Entre esses discursos, destacam-se aqueles que expressavam posicionamentos valorativos discordantes sobre o retorno das atividades presenciais no âmbito da educação. Os contrários, representados em sua maioria por sindicatos e professores de escolas públicas, denunciavam a ausência de uma estrutura adequada nas instituições para um retorno seguro. Os favoráveis, representados principalmente pelos proprietários de escolas particulares, defendiam a reabertura das suas instituições mediante a adoção de determinados protocolos de distanciamento e do uso equipamentos de proteção como máscaras e barreiras acrílicas.
As notícias materializaram esse debate, dialogando com as vozes desses grupos sociais com valorações e interesses distintos. Nesse ponto, observamos o dialogismo demarcado nas notícias, as quais mobilizam esses dizeres outros a partir dos modelos de transmissão descritos por Volóchinov (2021). O emprego desses recursos como forma de explicitar os limites da palavra alheia é uma regularidade nas notícias, que se constituem conforme as condições e finalidades da esfera jornalística, pautada no paradigma da separação entre informação e opinião.
Todavia, ao tematizar a educação básica durante a crise de saúde, observamos que os jornais Folha e Estadão veicularam o recorte temático e discursos de sujeitos que demonstram avaliações sociais partilhadas por um grupo social especifico: dos sujeitos inseridos no setor privado da educação, que correspondem principalmente àqueles com condições financeiras de permanecer nesse espeço e aos proprietários das escolas.

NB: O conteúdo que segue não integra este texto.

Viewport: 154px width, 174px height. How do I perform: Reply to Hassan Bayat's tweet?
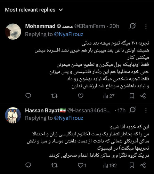[x=28, y=165]
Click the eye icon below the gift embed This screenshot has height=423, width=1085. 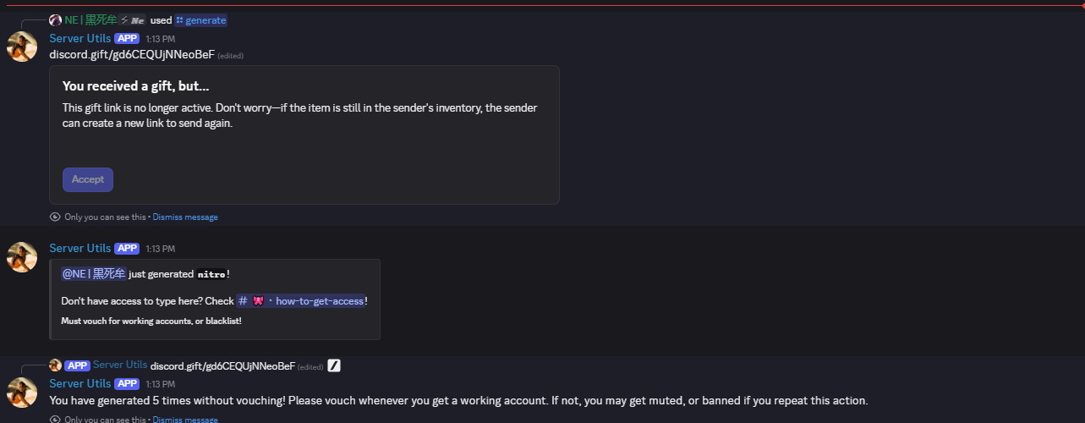[55, 217]
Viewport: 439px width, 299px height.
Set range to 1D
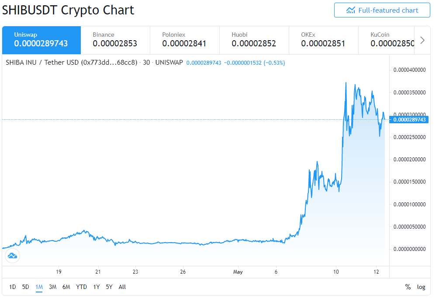13,287
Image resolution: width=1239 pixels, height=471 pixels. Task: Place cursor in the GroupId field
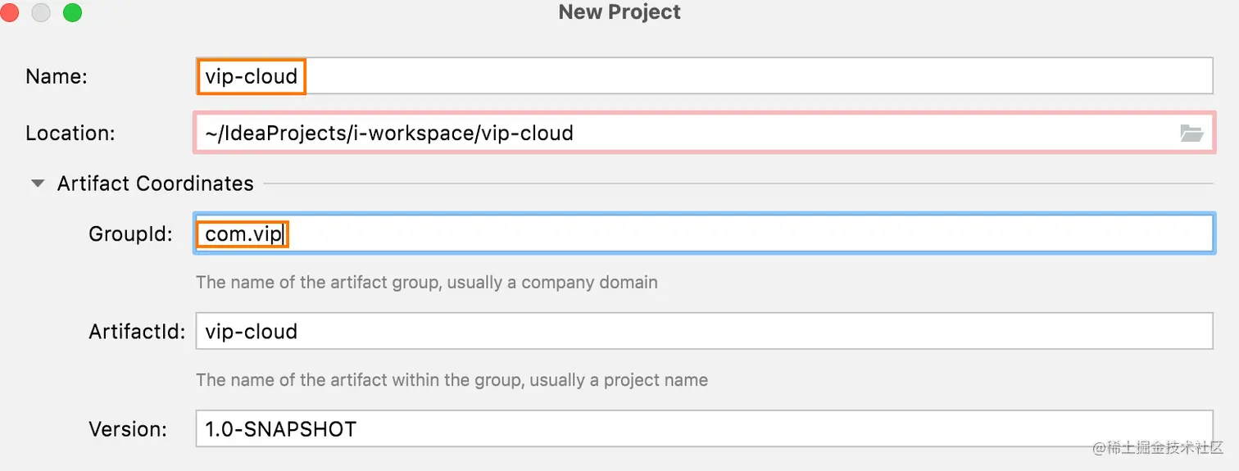tap(738, 233)
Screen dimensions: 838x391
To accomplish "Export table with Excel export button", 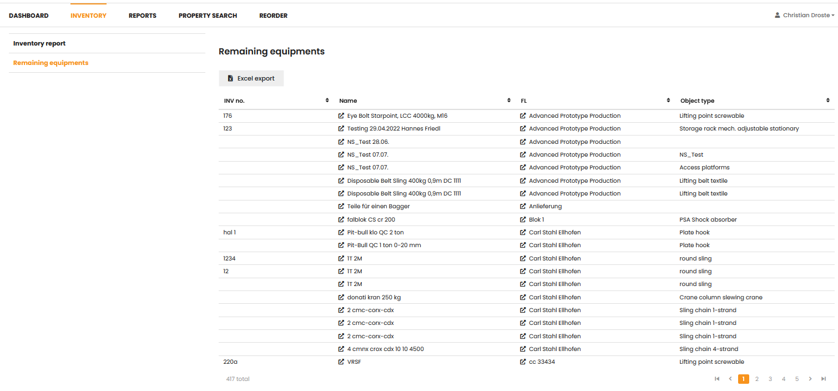I will pyautogui.click(x=251, y=78).
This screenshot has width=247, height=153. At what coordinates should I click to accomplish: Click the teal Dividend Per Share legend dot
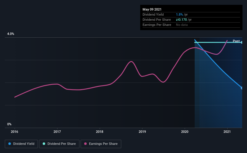point(44,144)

Portanto, é considerando a avaliação social (favorável ao retorno) partilhada por esse grupo que os jornais produziram as notícias.
Dessa forma, mesmo com o funcionamento da esfera jornalística regulando o discurso das notícias, as formas de transposição do enunciado alheio e as escolhas de recursos linguísticos, ainda interpretamos determinado posicionamento valorativo dos jornais, o que foi possível a partir da identificação dos seguintes efeitos de sentido: (1) efeito de comparação, estabelecido através dos relatos de professores das redes pública e privada sobre as condições das escolas para o retorno presencial; (2) efeito de denúncia, construído nas falas de educadores das escolas públicas sobre a falta de recursos nesses espaços; (3) efeito de reclamação, presente no discurso das notícias e nas vozes de sujeitos que configuram discursos autoritativos (Acosta Pereira, 2008), os quais serviram para atenuar as denúncias dos professores; (4) efeito de objetividade, criado por meio dos modelos utilizados na transmissão das palavras alheias, os quais funcionaram como um recurso para preservar e evidenciar os limites desses discursos e de seus acentos valorativos.